Perjuangan Devi Novita Memperjuangkan Pendidikan Anak Putus Sekolah

Penulis : Dedi Finafiskar    Saat ini sudah jarang ditemui guru teladan yang benar-benar mengabdikan dirinya didunia pendidikan dengan p...


Penulis : Dedi Finafiskar
 
 Saat ini sudah jarang ditemui guru teladan yang benar-benar mengabdikan dirinya didunia pendidikan dengan penghasilan pas-pasan. Namun, di Kabupaten Konawe adalah salah satu tenaga pengajar yang patut ajukan jempol, dengan semangat pendidikan, tanpa mengharapkan imbalan pahlawan tanpa tanda jasa itu rela mendirikan sekolah untuk menyekolahkan anak-anak putus sekolah di daerahnya.

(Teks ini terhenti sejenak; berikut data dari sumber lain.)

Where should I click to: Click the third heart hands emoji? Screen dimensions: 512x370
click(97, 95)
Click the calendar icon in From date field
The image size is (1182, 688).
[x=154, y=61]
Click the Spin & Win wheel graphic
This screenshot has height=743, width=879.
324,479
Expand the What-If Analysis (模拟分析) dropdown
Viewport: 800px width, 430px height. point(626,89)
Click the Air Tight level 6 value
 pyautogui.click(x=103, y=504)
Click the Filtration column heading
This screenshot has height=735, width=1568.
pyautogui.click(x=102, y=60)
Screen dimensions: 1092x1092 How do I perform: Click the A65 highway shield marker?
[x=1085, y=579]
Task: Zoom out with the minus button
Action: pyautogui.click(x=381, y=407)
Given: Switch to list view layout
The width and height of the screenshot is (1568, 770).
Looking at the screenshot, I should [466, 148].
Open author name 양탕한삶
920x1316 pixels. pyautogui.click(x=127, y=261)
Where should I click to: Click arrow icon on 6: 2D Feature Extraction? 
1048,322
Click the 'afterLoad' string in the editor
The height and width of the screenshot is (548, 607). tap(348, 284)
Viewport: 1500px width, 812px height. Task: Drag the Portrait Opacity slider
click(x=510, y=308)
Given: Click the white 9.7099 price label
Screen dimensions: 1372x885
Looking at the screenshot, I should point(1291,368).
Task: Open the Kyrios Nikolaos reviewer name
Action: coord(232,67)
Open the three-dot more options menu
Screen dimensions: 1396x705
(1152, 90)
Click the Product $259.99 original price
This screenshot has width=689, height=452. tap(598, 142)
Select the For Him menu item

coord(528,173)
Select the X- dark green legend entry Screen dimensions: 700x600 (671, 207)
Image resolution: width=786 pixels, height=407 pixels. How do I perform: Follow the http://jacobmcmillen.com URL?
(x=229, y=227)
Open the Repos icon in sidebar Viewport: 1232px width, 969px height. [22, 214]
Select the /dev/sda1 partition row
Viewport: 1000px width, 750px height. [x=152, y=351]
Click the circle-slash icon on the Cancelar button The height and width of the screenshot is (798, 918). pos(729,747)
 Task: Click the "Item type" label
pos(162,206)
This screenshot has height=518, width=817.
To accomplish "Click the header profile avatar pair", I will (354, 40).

        Sebagaian orang mengganggap pendidikan adalah sesuatu yang sangat mahal dan sangat sulit untuk dijangkau, terbukti dengan banyaknya anak-anak yang mengalami putus sekolah karena alasan biaya sekolah yang tinggi. Jika kita melihat sekolah-sekolah saat ini, pembangunannya sudah mulai modern bahkan ada sekolah yang bertingkat. Setiap kali tahun ajaran baru, sekolah-sekolah mulai memasang reklame seperti spanduk dan sebagainya untuk mempromosikan sekolah mereka. Berbagai fasilitas yang ditawarkan sekolah untuk calon siswa di sekolah mereka, mulai dengan mempublikasikan mutu sekolah, kompetensi guru-guru yang mengajar, semuanya bertujuan untuk menarik minat calon siswa dan orang tua mereka.
    Namun, hal ini sangat berbeda sekolah yang berada di Desa Tetemotaha Kecamatan Wonggeduku, di Kompleks transmigrasi itu kita akan menjumpai wajah lain dunia pendidikan. Pengelola sekolah harus berjuang dengan dana pribadi dan swadaya masyarakat untuk menyediakan fasilitas sekolah mulai dari bangunan, meja, kursi, papan tulis, hingga baju olahraga untuk para siswanya.  Mereka membutuhkan buku-buku bacaan untuk perpustakaan mereka, dan sarana pendidikan yang lain untuk menunjang pembelajaran bagi para muridnya. Para perintis Madrasah Tsanawiah (Mts) Miftahul Huda harus berjuang lebih keras agar anak-anak itu dapat mengenyam pendidikan seperti halnya anak-anak lain yang lebih mampu.
    Devi Novita Priawati terlihat begitu bersemangat datang sepagi mungkin. Posisinya sebagai Kepala Sekolah Madrasah Tsanawiyah (MTs) Miftahul Huda membuatnya bertekad menjadi teladan. Bukan saja karena dia sebagai guru, tetapi lebih dari itu dia harus menjadi motivator bagi anak didiknya dan guru-guru lainnya. Mungkin inilah sosok yang benar-benar disebut sebagai pahlawan tanpa tanda jasa. Seorang wanita hebat kelahiran 1987 lalu, rela menghabiskan waktunya untuk memberikan ilmu meskipun hanya dengan imbalan yang pas-pasan.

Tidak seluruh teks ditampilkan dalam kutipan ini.